■ DATA PROVIDED:
--
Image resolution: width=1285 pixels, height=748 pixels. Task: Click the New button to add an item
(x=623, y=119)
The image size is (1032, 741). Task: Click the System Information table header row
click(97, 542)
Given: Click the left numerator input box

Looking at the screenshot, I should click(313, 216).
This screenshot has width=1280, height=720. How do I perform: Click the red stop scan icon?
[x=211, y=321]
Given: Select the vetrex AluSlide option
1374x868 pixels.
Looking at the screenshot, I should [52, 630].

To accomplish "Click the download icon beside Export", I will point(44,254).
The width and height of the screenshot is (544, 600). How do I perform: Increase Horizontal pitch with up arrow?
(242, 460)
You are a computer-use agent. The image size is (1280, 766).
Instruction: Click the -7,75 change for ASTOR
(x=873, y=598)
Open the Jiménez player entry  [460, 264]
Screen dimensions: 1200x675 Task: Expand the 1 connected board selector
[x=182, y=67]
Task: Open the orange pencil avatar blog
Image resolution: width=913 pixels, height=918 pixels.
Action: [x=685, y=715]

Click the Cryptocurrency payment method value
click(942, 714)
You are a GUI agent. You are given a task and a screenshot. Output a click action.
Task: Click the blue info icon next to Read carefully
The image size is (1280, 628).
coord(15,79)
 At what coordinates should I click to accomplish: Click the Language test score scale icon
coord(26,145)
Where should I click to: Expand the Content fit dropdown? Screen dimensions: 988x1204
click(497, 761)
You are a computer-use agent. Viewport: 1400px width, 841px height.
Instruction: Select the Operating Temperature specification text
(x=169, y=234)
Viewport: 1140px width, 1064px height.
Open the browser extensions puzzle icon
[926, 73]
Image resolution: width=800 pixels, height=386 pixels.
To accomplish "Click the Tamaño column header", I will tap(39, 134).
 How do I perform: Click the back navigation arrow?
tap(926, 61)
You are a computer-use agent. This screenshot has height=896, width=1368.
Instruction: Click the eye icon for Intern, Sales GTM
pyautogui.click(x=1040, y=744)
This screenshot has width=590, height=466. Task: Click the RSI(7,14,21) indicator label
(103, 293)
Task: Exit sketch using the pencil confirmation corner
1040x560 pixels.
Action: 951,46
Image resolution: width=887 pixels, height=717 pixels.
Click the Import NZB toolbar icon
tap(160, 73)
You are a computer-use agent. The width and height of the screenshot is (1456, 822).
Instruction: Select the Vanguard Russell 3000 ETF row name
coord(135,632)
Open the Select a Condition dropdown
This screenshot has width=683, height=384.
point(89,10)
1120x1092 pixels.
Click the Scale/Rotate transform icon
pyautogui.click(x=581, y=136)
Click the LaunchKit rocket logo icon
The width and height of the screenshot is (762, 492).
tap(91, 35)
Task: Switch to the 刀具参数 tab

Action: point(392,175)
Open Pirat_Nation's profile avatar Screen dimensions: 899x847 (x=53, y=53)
--
■ DIRECTIONS FOR THIS TASK:
Output, from the data above, the lines from the line with "1374x868 pixels." to the line with "Image resolution: width=800" exactly as they stand, both ends included and nothing else.

■ YOUR RESPONSE:
1374x868 pixels.
Looking at the screenshot, I should [52, 630].

To accomplish "Click the download icon beside Export", I will point(44,254).
The width and height of the screenshot is (544, 600). How do I perform: Increase Horizontal pitch with up arrow?
(242, 460)
You are a computer-use agent. The image size is (1280, 766).
Instruction: Click the -7,75 change for ASTOR
(x=873, y=598)
Open the Jiménez player entry  [460, 264]
Screen dimensions: 1200x675 Task: Expand the 1 connected board selector
[x=182, y=67]
Task: Open the orange pencil avatar blog
Image resolution: width=913 pixels, height=918 pixels.
Action: [x=685, y=715]

Click the Cryptocurrency payment method value
click(942, 714)
You are a GUI agent. You are given a task and a screenshot. Output a click action.
Task: Click the blue info icon next to Read carefully
The image size is (1280, 628).
coord(15,79)
 At what coordinates should I click to accomplish: Click the Language test score scale icon
coord(26,145)
Where should I click to: Expand the Content fit dropdown? Screen dimensions: 988x1204
click(497, 761)
You are a computer-use agent. Viewport: 1400px width, 841px height.
Instruction: Select the Operating Temperature specification text
(x=169, y=234)
Viewport: 1140px width, 1064px height.
Open the browser extensions puzzle icon
[926, 73]
Image resolution: width=800 pixels, height=386 pixels.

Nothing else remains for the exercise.